▶ [EXTRACTED RECORDS]:
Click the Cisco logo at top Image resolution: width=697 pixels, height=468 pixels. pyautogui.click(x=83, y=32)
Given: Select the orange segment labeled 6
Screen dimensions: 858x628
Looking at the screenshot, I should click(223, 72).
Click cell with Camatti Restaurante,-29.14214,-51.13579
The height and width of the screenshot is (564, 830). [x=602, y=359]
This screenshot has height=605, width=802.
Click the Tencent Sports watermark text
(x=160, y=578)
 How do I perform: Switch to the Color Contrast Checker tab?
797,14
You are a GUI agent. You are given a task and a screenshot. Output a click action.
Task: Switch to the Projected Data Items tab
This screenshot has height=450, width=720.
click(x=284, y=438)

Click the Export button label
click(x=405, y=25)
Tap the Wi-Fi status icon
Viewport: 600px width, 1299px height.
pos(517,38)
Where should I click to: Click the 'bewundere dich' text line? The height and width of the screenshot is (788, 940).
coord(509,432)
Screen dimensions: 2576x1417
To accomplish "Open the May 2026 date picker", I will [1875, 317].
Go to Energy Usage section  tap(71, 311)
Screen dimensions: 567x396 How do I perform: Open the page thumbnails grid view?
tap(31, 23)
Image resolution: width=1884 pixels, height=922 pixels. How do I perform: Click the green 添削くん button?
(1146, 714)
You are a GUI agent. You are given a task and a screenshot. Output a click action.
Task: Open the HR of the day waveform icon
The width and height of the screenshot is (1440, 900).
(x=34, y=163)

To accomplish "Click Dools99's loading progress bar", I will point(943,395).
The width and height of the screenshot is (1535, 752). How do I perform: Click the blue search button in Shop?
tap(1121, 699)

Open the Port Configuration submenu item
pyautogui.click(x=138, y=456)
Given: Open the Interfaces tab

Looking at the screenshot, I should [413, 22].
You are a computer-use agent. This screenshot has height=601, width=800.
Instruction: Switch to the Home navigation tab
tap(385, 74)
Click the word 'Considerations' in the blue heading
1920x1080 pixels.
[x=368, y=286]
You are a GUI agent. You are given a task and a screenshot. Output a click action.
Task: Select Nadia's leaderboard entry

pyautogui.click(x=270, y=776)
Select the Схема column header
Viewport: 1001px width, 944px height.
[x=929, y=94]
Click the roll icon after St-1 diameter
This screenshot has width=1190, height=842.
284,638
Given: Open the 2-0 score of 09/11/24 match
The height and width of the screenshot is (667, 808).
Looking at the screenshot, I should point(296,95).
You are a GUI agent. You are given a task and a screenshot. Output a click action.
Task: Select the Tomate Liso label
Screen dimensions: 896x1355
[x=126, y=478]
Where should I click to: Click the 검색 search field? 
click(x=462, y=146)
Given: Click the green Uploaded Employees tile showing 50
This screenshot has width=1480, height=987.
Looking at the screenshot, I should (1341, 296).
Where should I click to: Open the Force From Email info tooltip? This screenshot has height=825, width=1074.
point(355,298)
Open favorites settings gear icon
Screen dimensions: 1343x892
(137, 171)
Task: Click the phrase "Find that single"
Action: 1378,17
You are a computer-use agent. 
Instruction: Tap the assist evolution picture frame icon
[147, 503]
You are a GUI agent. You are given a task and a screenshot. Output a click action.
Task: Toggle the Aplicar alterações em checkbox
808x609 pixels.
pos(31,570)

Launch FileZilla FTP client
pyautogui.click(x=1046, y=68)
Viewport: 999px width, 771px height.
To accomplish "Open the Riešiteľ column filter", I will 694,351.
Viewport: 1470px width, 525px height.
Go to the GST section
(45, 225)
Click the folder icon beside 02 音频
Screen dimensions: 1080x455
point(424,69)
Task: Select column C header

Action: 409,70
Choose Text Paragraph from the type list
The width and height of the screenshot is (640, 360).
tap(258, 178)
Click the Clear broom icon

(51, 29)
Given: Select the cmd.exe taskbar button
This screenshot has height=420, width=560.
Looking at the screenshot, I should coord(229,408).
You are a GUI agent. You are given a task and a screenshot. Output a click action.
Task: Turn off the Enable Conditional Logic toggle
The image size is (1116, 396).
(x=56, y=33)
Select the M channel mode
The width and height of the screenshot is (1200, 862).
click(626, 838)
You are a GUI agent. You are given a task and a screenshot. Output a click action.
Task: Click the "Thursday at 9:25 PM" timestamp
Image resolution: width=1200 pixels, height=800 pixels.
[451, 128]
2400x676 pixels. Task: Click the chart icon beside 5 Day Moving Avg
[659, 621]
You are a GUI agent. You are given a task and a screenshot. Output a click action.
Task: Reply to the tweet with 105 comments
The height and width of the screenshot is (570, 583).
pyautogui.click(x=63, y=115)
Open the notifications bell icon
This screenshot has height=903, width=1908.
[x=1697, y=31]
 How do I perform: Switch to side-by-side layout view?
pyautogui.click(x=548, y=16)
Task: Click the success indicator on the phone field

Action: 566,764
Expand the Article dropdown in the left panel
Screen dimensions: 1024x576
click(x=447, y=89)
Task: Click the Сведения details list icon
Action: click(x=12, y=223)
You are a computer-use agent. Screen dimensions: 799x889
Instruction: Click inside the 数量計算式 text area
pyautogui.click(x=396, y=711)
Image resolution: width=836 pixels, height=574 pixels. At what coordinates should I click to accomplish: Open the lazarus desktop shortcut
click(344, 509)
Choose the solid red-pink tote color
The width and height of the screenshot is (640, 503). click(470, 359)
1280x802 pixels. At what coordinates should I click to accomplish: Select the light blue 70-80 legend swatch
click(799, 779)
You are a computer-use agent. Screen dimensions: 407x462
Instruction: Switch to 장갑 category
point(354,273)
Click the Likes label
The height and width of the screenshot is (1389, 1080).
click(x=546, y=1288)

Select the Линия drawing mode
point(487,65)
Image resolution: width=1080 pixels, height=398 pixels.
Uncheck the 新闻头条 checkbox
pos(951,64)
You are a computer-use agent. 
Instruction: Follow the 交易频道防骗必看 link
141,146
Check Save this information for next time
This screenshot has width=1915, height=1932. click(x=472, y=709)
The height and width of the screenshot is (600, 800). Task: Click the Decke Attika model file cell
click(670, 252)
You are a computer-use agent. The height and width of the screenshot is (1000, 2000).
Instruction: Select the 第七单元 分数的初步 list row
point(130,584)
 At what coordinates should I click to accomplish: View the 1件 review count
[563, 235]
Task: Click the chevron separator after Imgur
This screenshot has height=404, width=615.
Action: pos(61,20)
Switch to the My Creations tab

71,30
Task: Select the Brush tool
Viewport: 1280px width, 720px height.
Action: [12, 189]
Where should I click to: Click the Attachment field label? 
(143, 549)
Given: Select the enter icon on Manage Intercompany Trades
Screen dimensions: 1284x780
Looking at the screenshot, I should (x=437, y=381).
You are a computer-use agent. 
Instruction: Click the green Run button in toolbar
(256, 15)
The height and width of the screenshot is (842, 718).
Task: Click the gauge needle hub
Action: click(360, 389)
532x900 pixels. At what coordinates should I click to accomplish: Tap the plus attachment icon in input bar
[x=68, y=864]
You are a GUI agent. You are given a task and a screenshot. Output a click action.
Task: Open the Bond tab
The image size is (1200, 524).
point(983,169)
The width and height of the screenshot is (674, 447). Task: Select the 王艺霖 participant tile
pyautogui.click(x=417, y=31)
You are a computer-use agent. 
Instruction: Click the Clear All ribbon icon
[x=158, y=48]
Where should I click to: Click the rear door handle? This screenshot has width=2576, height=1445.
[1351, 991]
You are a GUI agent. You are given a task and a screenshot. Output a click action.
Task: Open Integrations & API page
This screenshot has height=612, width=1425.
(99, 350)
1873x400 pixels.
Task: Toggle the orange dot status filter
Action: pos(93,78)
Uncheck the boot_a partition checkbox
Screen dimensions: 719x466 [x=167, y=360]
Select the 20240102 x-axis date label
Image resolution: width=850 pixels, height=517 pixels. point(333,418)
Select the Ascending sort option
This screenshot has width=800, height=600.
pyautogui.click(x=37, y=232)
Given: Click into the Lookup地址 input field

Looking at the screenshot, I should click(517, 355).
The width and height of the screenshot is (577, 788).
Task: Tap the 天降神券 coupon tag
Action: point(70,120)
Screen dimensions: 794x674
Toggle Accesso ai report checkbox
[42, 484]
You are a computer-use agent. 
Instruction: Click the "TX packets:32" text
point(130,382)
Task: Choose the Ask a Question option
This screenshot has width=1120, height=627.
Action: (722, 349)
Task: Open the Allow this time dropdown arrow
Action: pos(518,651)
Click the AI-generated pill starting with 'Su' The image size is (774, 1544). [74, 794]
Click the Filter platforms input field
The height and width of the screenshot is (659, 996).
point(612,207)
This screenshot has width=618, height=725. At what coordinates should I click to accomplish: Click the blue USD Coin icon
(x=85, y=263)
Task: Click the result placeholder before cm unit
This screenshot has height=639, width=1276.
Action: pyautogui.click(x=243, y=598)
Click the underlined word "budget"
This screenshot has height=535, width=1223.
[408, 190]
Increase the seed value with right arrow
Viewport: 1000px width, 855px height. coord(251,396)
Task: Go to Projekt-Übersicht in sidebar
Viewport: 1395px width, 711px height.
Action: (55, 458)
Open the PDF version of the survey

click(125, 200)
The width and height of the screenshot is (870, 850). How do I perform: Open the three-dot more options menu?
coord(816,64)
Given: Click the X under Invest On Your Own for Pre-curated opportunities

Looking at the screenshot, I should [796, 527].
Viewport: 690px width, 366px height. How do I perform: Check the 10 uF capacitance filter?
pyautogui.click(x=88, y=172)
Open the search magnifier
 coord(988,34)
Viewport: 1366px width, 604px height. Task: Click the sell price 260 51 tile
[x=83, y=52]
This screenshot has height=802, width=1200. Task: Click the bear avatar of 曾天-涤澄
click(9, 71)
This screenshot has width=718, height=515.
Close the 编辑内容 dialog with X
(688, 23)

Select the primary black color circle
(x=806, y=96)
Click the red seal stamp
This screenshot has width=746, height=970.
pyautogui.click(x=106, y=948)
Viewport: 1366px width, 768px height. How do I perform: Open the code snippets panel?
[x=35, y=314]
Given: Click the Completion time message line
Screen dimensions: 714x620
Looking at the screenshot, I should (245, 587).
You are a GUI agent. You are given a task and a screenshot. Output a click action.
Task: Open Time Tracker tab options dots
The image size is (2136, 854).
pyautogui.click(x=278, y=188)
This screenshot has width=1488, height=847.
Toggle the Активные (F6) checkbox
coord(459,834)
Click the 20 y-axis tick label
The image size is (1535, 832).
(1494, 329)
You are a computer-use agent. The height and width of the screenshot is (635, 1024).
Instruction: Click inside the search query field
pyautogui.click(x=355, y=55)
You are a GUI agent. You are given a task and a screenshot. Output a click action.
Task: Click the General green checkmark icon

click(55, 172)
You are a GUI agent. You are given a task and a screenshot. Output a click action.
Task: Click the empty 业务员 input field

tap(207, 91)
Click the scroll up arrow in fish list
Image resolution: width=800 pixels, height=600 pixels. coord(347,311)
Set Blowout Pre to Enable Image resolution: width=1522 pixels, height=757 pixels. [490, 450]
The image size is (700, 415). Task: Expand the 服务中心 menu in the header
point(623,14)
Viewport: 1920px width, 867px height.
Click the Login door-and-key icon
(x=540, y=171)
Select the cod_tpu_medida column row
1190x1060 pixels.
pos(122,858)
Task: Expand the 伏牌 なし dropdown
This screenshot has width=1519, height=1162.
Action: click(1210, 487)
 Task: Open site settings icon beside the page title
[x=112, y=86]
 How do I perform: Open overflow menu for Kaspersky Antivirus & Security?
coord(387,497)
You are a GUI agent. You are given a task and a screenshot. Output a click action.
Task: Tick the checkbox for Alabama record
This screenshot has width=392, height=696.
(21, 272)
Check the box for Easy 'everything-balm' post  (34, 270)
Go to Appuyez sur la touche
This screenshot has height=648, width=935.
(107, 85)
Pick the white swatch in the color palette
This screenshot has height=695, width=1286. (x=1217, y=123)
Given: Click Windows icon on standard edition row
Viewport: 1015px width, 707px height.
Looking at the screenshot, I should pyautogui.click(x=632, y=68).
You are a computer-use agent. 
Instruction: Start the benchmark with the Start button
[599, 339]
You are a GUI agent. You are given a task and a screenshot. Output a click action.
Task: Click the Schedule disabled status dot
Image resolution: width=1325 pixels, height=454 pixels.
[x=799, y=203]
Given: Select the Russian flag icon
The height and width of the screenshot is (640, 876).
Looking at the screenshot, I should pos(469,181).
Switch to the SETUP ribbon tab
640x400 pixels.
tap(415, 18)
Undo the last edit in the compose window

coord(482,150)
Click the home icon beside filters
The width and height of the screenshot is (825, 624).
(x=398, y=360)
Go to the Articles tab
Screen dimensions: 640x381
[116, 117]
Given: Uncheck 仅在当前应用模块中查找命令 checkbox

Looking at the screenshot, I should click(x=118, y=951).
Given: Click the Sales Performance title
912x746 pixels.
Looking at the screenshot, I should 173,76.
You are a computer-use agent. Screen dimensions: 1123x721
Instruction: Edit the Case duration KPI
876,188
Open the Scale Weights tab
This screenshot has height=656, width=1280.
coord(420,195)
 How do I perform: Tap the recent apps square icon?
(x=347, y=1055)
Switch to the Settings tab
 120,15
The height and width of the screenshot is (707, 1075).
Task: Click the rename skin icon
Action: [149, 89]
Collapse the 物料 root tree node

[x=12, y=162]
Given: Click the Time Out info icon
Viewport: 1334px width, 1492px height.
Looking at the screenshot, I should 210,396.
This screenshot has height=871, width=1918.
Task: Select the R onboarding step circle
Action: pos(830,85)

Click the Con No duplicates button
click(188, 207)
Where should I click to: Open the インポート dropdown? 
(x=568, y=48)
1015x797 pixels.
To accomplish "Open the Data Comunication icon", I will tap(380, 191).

▶ [TASK]: Look back at the entries above and repeat, unchanged, every line from the line holding "is (635, 1024)." through the line holding "Task: Click the Schedule disabled status dot".

▶ [COMPLETED EXERCISE]:
You are a computer-use agent. The height and width of the screenshot is (635, 1024).
Instruction: Click inside the search query field
pyautogui.click(x=355, y=55)
You are a GUI agent. You are given a task and a screenshot. Output a click action.
Task: Click the General green checkmark icon

click(55, 172)
You are a GUI agent. You are given a task and a screenshot. Output a click action.
Task: Click the empty 业务员 input field

tap(207, 91)
Click the scroll up arrow in fish list
Image resolution: width=800 pixels, height=600 pixels. coord(347,311)
Set Blowout Pre to Enable Image resolution: width=1522 pixels, height=757 pixels. [490, 450]
The image size is (700, 415). Task: Expand the 服务中心 menu in the header
point(623,14)
Viewport: 1920px width, 867px height.
Click the Login door-and-key icon
(x=540, y=171)
Select the cod_tpu_medida column row
1190x1060 pixels.
pos(122,858)
Task: Expand the 伏牌 なし dropdown
This screenshot has width=1519, height=1162.
Action: click(1210, 487)
 Task: Open site settings icon beside the page title
[x=112, y=86]
 How do I perform: Open overflow menu for Kaspersky Antivirus & Security?
coord(387,497)
You are a GUI agent. You are given a task and a screenshot. Output a click action.
Task: Tick the checkbox for Alabama record
This screenshot has width=392, height=696.
(21, 272)
Check the box for Easy 'everything-balm' post  (34, 270)
Go to Appuyez sur la touche
This screenshot has height=648, width=935.
(107, 85)
Pick the white swatch in the color palette
This screenshot has height=695, width=1286. (x=1217, y=123)
Given: Click Windows icon on standard edition row
Viewport: 1015px width, 707px height.
Looking at the screenshot, I should pyautogui.click(x=632, y=68).
You are a computer-use agent. 
Instruction: Start the benchmark with the Start button
[599, 339]
You are a GUI agent. You are given a task and a screenshot. Output a click action.
Task: Click the Schedule disabled status dot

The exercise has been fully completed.